Памфлеты, очерки и зарисовки. Владимир Владимирович Маяковский
ПАРИЖ
(Записки Людогуся)
ПРЕДИПОЛСЛОВИЕ
Вы знаете, что за птица Людогусь? Людогусь — существо с тысячеверстой шеей: ему виднее!
У Людогуся громадное достоинство: «возвышенная» шея. Видит дальше всех. Видит только главное. Точно устанавливает отношения больших сил.
У Людогуся громадный недостаток: «поверхностная» голова — маленьких не видно.
Так как буковки — вещь маленькая (даже называется — «петит!»), а учебники пишутся буковками, то с такого расстояния ни один предмет досконально не изучишь.
Записки Людогуся блещут всеми людогусьими качествами.
О ЧЕМ!
О парижском искусстве + кусочки быта.
До 14 года нельзя было выпустить подобные записки.
В 22 году — необходимо.
До войны паломники всего мира стекались приложиться к мощам парижского искусства.
Париж знали наизусть.
Можно не интересоваться событиями 4-й Тверской-Ямской, но как же не знать последних мазков сотен ателье улицы Жака Калло?!
Сейчас больше знакомых с полюсами, чем с Парижем.
Полюс — он без Пуанкарей. Он общительнее.
ВЕСЕЛЕНЬКИЙ РАЗГОВОРЧИК В ГЕРМАНСКОМ КОНСУЛЬСТВЕ
— Есть.
— Ваш паспорт?
Протягиваю красную книжечку РСФСР. У секретарши руки автоматически отдергиваются за ее собственную спину.
— На это мы виз не ставим. Это надо переменить. Зайдите. Тут рядом 26-й номер. Конечно, знаете. (Беленькое консульство!)
Мадам говорит просто, как будто чашку чая предлагает.
Делаю удивленное и наивное лицо:
— Мадам, вас, очевидно, обманывают: наше консульство на Унтер-ден-Линден, 7. В 26-м номере, должно быть, какая-то мошенническая организация. 26-й номер нигде в НКИД не зарегистрирован. Вы должны это дело расследовать.
Мадам считает вопрос исчерпанным.
— На это мы визы не поставим.
— На что же вы ее поставите?
— Можем только на отдельную бумажку.
— На бумажку, так на бумажку — я не гордый.
— Неужели вы вернетесь опять туда?!
— Обязательно.
Мадам удивлена до крайности.
Очевидно, наши «националисты», проходившие за эти годы сквозь консульства, с такой грациозностью, с такой легкостью перепархивали с сербского подданства на китайское, что мое упорство просто выглядело неприлично.
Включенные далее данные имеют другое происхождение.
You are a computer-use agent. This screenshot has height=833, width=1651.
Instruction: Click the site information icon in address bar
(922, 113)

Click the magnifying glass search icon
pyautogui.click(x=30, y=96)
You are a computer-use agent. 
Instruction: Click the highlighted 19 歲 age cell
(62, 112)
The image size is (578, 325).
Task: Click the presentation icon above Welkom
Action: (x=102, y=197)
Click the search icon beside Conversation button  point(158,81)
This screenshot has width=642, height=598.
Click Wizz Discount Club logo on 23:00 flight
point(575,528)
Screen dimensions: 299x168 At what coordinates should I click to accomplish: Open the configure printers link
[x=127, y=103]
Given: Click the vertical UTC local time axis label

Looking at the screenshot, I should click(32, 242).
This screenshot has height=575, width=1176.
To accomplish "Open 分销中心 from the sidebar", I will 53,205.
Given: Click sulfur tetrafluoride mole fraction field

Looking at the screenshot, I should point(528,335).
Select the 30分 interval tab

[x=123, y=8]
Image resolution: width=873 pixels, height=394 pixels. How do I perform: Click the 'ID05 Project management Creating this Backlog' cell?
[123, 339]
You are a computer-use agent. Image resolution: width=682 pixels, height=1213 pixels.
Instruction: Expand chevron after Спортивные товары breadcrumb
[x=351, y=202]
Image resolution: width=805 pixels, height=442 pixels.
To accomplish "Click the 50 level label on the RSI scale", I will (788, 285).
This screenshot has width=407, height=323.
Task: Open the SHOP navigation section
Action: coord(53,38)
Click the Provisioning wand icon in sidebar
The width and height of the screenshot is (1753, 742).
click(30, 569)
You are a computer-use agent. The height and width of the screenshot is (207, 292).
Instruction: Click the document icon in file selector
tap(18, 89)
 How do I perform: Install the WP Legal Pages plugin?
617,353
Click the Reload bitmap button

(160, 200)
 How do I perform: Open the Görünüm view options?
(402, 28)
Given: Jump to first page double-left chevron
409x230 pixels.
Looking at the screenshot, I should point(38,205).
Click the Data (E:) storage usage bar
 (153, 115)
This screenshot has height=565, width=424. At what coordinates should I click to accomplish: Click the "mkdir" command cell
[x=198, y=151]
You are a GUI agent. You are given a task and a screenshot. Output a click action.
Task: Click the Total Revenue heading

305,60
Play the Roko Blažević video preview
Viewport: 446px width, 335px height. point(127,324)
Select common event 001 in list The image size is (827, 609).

ДИАЛОГ СО «СПЕЦИАЛЬНЫМ» ПОЛИЦЕЙСКИМ
Французская граница. Осмотр паспортов. Специальный комиссар полиции. Посмотрит паспорт и отдаст. Посмотрит и отдаст.
Моя бумажка «специальному» определенно понравилась.
«Специальный» смотрит восторженно то на нее, то на меня.
— Ваша национальность?
— Русский.
— Откуда едете?
— Из Берлина.
— А в Берлин откуда?
— Из Штетина.
— А в Штетин откуда?
— Из Ревеля.
— А в Ревель откуда?
— Из Нарвы.
— А в Нарву откуда?
Больше иностранных городов не осталось. Будь, что будет. Бухаю:
— Из Москвы.
В ответ получаю листок с громким названием: «Санитарный паспорт» и предложение:
В 24 часа явиться к префекту парижской полиции.
Поезд стоит. Стою я. Рядом — «специальный». Поддерживает вежливую беседу. Где остановлюсь? Зачем еду? Такой внимательный. Все записывает.
Поезд трогается. «Специальный» соскакивает, напоминая:
Предупредительные люди!
У ПРЕФЕКТА ПОЛИЦИИ
Париж. Закидываю вещи в первый попавшийся отель. Авто. Префектура.
Отвратительно с блестящей Сены влазить в огромнейшую нудную казарму. Наполнена блестящими сержантами и привлекаемою за что-нибудь дрянью парижских чердаков и подвалов.
Меня сквозь нищую толпу отправляют на третий этаж. Какой-то секретарь в черной мантилье.
Становлюсь в длинную очередь. Выстоял.
— У меня «санитарный паспорт». Что делать?
— Сняться. Четыре карточки засвидетельствуете в своем участке и оставите там, а четыре засвидетельствуете и сейчас же сюда.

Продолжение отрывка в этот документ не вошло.